Sutton, with a background in applied physics, hatched the idea years ago while visiting his father, who was taking a glucometer test to check his diabetes. He forged a partnership with two biochemist colleagues and formed Verv to provide this service to consumers.

There are two components to the Vi system: the small analyzer device and the disposable tests chips, the latter in which they would install tests for cholesterol, vitamin levels, and hormones, for starters. The consumer would buy the chip with the tests that are of interest to them.

Sutton said their patent-pending analyzer device is registered in Canada, the U.S., China, India and Europe.

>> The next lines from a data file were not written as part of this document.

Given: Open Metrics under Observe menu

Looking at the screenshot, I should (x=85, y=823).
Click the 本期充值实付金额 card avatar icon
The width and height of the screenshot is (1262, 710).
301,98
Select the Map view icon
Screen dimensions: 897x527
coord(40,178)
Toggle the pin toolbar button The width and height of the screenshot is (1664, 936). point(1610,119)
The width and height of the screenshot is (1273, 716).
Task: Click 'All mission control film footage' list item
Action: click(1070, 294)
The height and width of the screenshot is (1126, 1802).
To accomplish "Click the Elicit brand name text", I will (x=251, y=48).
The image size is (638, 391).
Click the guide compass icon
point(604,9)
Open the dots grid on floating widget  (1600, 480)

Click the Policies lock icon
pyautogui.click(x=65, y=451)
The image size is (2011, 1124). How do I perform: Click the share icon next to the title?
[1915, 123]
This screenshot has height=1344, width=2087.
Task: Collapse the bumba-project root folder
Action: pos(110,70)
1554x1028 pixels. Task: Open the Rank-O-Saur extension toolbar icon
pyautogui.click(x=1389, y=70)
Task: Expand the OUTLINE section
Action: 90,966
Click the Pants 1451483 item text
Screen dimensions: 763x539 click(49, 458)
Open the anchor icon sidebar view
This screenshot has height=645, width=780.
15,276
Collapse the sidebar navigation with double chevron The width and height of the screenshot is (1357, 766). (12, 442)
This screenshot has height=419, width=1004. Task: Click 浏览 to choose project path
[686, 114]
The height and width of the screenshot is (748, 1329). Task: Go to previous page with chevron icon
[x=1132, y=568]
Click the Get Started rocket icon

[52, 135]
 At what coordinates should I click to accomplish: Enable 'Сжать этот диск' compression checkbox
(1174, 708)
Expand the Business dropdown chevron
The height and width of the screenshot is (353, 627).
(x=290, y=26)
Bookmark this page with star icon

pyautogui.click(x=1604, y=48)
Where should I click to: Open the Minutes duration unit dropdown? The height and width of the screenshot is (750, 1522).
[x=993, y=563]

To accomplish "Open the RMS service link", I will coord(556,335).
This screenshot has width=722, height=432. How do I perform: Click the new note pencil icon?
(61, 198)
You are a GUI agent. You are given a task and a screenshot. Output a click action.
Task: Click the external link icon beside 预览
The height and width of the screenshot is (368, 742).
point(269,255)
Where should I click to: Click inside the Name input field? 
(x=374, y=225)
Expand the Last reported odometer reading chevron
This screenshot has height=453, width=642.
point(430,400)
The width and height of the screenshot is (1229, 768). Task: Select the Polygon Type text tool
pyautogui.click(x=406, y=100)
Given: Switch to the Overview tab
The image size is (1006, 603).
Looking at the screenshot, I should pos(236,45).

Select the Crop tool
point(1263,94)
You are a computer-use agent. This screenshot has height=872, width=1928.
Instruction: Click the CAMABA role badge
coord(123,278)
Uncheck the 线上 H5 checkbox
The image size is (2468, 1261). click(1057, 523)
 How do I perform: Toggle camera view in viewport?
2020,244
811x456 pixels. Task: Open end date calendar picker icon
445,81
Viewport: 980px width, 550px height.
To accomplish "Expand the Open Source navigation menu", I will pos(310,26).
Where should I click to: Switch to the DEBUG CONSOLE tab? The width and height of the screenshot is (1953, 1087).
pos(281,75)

Now, well past the prototype stage, the technology is moving to the final design-engineering phase to come up with a version they can present to the regulatory approvals bodies and present to consumers.

Raising seed money over the years for product development through the usual family-and-friends track and interested local investors hasn’t been a problem, Sutton said, since many people have realized its value from the conceptual stage. 

Funding organizations have also chipped in.

The Sudbury Catalyst Fund provided $250,000, the National Research Council of Canada came up with $140,000, and the Northern Ontario Heritage Fund injected Verv with $500,000.

But the company needed significant funding from a multinational like Randox to go through the very extensive and expensive FDA and Health Canada certification process as well as select an engineering firm to make the final design version of the analyzer device.

With the FDA, Sutton said, they are in pre-submission stage for their cholesterol test.

"Every test we put on our device has to go through the FDA process," he said. "There are a number of different classifications for both the device and the type of test."

Verv’s four founders remain majority owners, Sutton said. Randox is considered a significant investor; its owner, noted Irish biochemist Dr. Peter Fitzgerald, gets a seat on the board.

Ideally, Sutton said, they’d like to manufacture the device in Sudbury. It would involve establishing an automated assembly line.

“I’m a Northern Ontario boy,” said Sutton, “and I do not like to see our kids have to move away to get high-tech jobs.”

But in the next breath, he mentions they’ve had great working relationship with a component supplier in China.

"The business environment is different," he said. “I can get things done in China and shipped to me faster than I can here.”

Though federal and provincial funding agencies have been “100 per cent supportive” of Verv, Sutton said, the pandemic and curtailed global supply chains have underscored the need for Canada to have vaccine and diagnostic manufacturing capacity.

“We need our own manufacturing, and governments are very attuned to that. As we move forward, we’ll be looking to see if there are opportunities or timely assistance so that we can do manufacturing here.”